- Aim of the task:
In the listing below, edit the stretch from the line containing "You are a GUI" through the line containing "point(133,249)" by swapping "help icon" for "info icon" and keeping everything else the same. Give back only those lines, without the pictures.

--- START Given entries ---

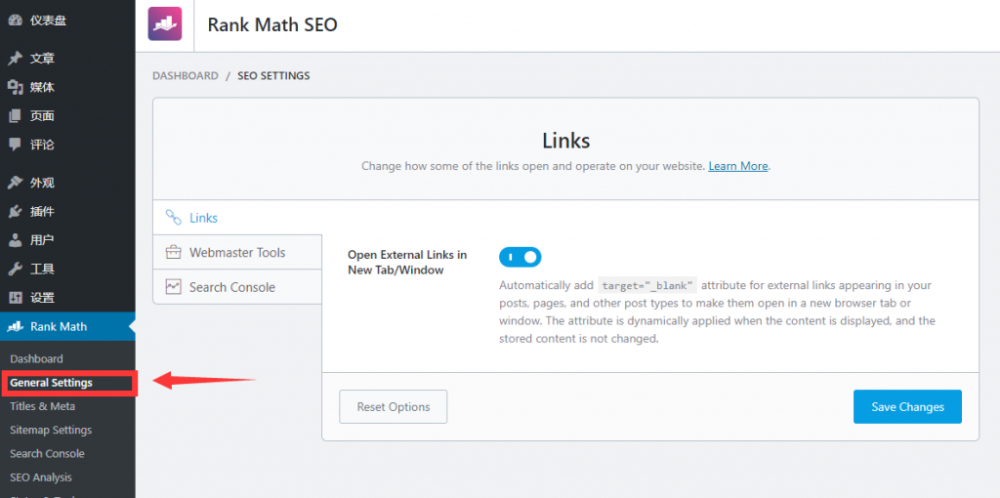
Task: Click the Users person icon
Action: click(14, 240)
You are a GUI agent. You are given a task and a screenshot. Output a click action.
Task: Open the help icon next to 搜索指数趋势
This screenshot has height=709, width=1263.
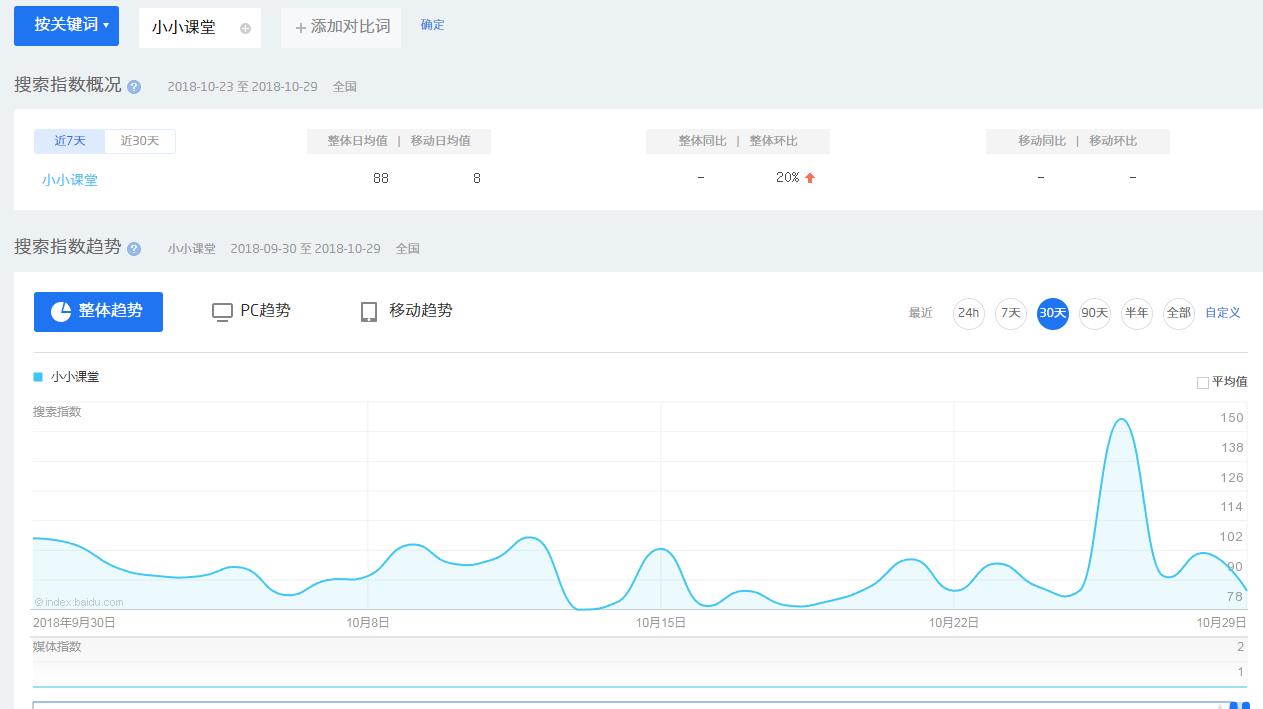point(133,249)
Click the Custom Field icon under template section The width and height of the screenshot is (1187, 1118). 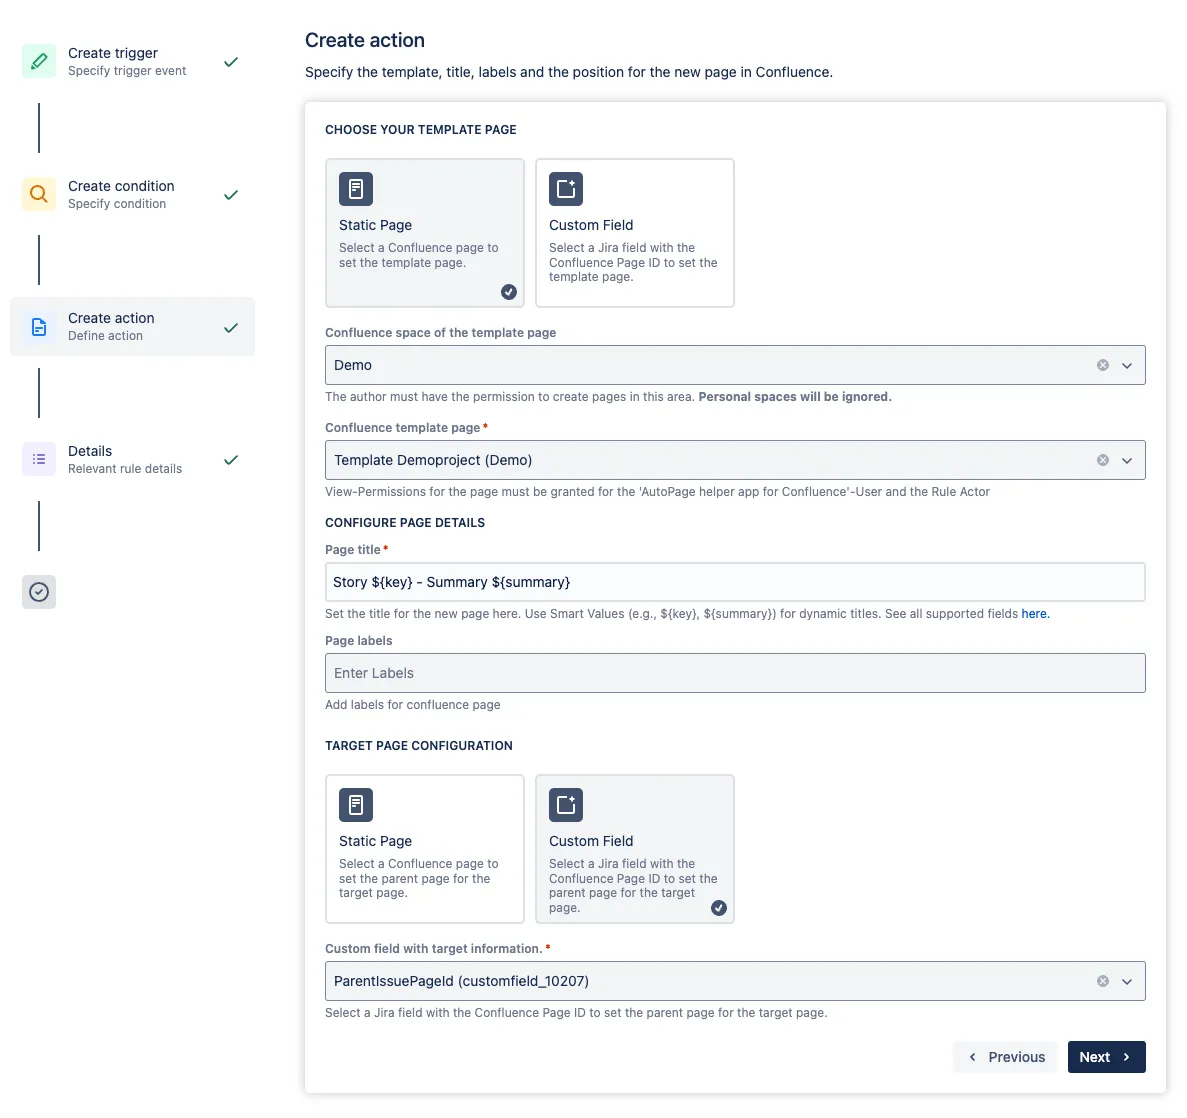[565, 188]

--- END Given entries ---

- Answer to the task:
You are a GUI agent. You are given a task and a screenshot. Output a click action.
Task: Open the info icon next to 搜索指数趋势
This screenshot has height=709, width=1263.
point(133,249)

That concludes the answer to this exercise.